STATED TASK: Retype the entire listing below line for line, with no changes.

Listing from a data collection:
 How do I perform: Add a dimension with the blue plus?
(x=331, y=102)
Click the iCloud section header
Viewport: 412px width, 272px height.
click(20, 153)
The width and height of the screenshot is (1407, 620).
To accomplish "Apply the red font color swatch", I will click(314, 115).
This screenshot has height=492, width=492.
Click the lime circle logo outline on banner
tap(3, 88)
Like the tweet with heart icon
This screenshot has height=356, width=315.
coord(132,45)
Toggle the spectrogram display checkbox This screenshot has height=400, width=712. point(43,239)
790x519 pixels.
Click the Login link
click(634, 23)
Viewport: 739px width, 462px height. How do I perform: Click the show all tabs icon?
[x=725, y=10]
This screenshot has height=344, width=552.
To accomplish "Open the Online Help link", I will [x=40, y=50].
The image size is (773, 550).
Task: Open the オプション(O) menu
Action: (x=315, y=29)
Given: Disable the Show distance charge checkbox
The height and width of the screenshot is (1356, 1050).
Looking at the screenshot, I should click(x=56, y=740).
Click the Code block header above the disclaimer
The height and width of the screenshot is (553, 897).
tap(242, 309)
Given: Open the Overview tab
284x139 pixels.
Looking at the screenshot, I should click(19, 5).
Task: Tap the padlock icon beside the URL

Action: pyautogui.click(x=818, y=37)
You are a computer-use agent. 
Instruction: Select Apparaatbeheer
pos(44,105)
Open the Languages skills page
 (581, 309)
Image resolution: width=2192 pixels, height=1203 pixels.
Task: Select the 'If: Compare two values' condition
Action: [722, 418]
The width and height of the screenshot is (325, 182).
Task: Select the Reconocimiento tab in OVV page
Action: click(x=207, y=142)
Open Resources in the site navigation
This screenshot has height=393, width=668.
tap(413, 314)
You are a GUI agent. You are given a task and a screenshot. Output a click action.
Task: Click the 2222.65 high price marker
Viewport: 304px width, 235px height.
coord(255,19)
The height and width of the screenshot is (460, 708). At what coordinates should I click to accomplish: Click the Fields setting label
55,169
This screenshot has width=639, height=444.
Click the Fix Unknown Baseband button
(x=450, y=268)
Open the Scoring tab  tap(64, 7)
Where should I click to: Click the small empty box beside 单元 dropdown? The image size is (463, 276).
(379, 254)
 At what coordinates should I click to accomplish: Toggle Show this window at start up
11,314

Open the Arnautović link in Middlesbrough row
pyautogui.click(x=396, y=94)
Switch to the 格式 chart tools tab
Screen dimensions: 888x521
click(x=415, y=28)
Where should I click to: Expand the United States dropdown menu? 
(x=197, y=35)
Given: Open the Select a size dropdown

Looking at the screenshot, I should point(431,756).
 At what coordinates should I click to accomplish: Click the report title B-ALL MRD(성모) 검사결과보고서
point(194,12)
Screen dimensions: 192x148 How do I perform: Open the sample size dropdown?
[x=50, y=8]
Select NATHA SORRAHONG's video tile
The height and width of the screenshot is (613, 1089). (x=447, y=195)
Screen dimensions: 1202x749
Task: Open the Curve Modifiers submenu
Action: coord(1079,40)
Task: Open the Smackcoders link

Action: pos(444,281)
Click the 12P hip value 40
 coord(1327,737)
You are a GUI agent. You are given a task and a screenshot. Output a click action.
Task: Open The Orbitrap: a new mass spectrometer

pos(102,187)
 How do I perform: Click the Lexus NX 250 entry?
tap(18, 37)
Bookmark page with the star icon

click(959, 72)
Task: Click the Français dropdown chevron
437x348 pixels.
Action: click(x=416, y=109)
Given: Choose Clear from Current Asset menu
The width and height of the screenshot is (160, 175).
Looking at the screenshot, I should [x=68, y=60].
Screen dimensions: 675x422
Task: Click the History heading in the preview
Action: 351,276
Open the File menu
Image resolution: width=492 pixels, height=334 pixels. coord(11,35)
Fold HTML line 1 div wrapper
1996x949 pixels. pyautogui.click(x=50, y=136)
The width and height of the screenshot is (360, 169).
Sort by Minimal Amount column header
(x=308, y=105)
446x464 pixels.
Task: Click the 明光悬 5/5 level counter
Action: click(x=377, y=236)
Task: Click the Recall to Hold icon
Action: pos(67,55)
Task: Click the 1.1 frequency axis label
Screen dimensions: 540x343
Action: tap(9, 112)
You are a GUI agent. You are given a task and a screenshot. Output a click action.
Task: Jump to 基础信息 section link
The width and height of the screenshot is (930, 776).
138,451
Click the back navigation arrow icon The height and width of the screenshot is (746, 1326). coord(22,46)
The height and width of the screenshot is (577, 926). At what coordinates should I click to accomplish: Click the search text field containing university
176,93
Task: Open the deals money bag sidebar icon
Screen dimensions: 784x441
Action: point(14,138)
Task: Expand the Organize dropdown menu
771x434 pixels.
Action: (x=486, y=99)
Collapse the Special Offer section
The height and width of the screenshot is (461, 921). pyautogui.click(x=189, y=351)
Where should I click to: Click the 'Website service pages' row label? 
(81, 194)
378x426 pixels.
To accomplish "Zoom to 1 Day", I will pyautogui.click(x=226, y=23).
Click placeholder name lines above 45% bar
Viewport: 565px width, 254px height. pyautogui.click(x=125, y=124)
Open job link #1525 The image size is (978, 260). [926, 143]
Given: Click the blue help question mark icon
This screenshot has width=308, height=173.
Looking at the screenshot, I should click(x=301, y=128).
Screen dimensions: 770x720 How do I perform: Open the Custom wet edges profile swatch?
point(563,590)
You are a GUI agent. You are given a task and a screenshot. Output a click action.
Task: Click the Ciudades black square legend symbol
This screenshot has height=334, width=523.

TASK RESULT:
 How do I perform: Add a dimension with the blue plus?
(x=331, y=102)
Click the iCloud section header
Viewport: 412px width, 272px height.
click(20, 153)
The width and height of the screenshot is (1407, 620).
To accomplish "Apply the red font color swatch", I will click(314, 115).
This screenshot has height=492, width=492.
Click the lime circle logo outline on banner
tap(3, 88)
Like the tweet with heart icon
This screenshot has height=356, width=315.
coord(132,45)
Toggle the spectrogram display checkbox This screenshot has height=400, width=712. point(43,239)
790x519 pixels.
Click the Login link
click(634, 23)
Viewport: 739px width, 462px height. How do I perform: Click the show all tabs icon?
[x=725, y=10]
This screenshot has height=344, width=552.
To accomplish "Open the Online Help link", I will [x=40, y=50].
The image size is (773, 550).
Task: Open the オプション(O) menu
Action: (x=315, y=29)
Given: Disable the Show distance charge checkbox
The height and width of the screenshot is (1356, 1050).
Looking at the screenshot, I should click(x=56, y=740).
Click the Code block header above the disclaimer
The height and width of the screenshot is (553, 897).
tap(242, 309)
Given: Open the Overview tab
284x139 pixels.
Looking at the screenshot, I should click(19, 5).
Task: Tap the padlock icon beside the URL

Action: pyautogui.click(x=818, y=37)
You are a computer-use agent. 
Instruction: Select Apparaatbeheer
pos(44,105)
Open the Languages skills page
 (581, 309)
Image resolution: width=2192 pixels, height=1203 pixels.
Task: Select the 'If: Compare two values' condition
Action: [722, 418]
The width and height of the screenshot is (325, 182).
Task: Select the Reconocimiento tab in OVV page
Action: click(x=207, y=142)
Open Resources in the site navigation
This screenshot has height=393, width=668.
tap(413, 314)
You are a GUI agent. You are given a task and a screenshot. Output a click action.
Task: Click the 2222.65 high price marker
Viewport: 304px width, 235px height.
coord(255,19)
The height and width of the screenshot is (460, 708). At what coordinates should I click to accomplish: Click the Fields setting label
55,169
This screenshot has width=639, height=444.
Click the Fix Unknown Baseband button
(x=450, y=268)
Open the Scoring tab  tap(64, 7)
Where should I click to: Click the small empty box beside 单元 dropdown? The image size is (463, 276).
(379, 254)
 At what coordinates should I click to accomplish: Toggle Show this window at start up
11,314

Open the Arnautović link in Middlesbrough row
pyautogui.click(x=396, y=94)
Switch to the 格式 chart tools tab
Screen dimensions: 888x521
click(x=415, y=28)
Where should I click to: Expand the United States dropdown menu? 
(x=197, y=35)
Given: Open the Select a size dropdown

Looking at the screenshot, I should point(431,756).
 At what coordinates should I click to accomplish: Click the report title B-ALL MRD(성모) 검사결과보고서
point(194,12)
Screen dimensions: 192x148 How do I perform: Open the sample size dropdown?
[x=50, y=8]
Select NATHA SORRAHONG's video tile
The height and width of the screenshot is (613, 1089). (x=447, y=195)
Screen dimensions: 1202x749
Task: Open the Curve Modifiers submenu
Action: coord(1079,40)
Task: Open the Smackcoders link

Action: pos(444,281)
Click the 12P hip value 40
 coord(1327,737)
You are a GUI agent. You are given a task and a screenshot. Output a click action.
Task: Open The Orbitrap: a new mass spectrometer

pos(102,187)
 How do I perform: Click the Lexus NX 250 entry?
tap(18, 37)
Bookmark page with the star icon

click(959, 72)
Task: Click the Français dropdown chevron
437x348 pixels.
Action: click(x=416, y=109)
Given: Choose Clear from Current Asset menu
The width and height of the screenshot is (160, 175).
Looking at the screenshot, I should [x=68, y=60].
Screen dimensions: 675x422
Task: Click the History heading in the preview
Action: 351,276
Open the File menu
Image resolution: width=492 pixels, height=334 pixels. coord(11,35)
Fold HTML line 1 div wrapper
1996x949 pixels. pyautogui.click(x=50, y=136)
The width and height of the screenshot is (360, 169).
Sort by Minimal Amount column header
(x=308, y=105)
446x464 pixels.
Task: Click the 明光悬 5/5 level counter
Action: click(x=377, y=236)
Task: Click the Recall to Hold icon
Action: pos(67,55)
Task: Click the 1.1 frequency axis label
Screen dimensions: 540x343
Action: tap(9, 112)
You are a GUI agent. You are given a task and a screenshot. Output a click action.
Task: Jump to 基础信息 section link
The width and height of the screenshot is (930, 776).
138,451
Click the back navigation arrow icon The height and width of the screenshot is (746, 1326). coord(22,46)
The height and width of the screenshot is (577, 926). At what coordinates should I click to accomplish: Click the search text field containing university
176,93
Task: Open the deals money bag sidebar icon
Screen dimensions: 784x441
Action: point(14,138)
Task: Expand the Organize dropdown menu
771x434 pixels.
Action: (x=486, y=99)
Collapse the Special Offer section
The height and width of the screenshot is (461, 921). pyautogui.click(x=189, y=351)
Where should I click to: Click the 'Website service pages' row label? 
(81, 194)
378x426 pixels.
To accomplish "Zoom to 1 Day", I will pyautogui.click(x=226, y=23).
Click placeholder name lines above 45% bar
Viewport: 565px width, 254px height. pyautogui.click(x=125, y=124)
Open job link #1525 The image size is (978, 260). [926, 143]
Given: Click the blue help question mark icon
This screenshot has width=308, height=173.
Looking at the screenshot, I should click(x=301, y=128).
Screen dimensions: 770x720 How do I perform: Open the Custom wet edges profile swatch?
point(563,590)
You are a GUI agent. You are given a task and a screenshot. Output a click action.
Task: Click the Ciudades black square legend symbol
This screenshot has height=334, width=523.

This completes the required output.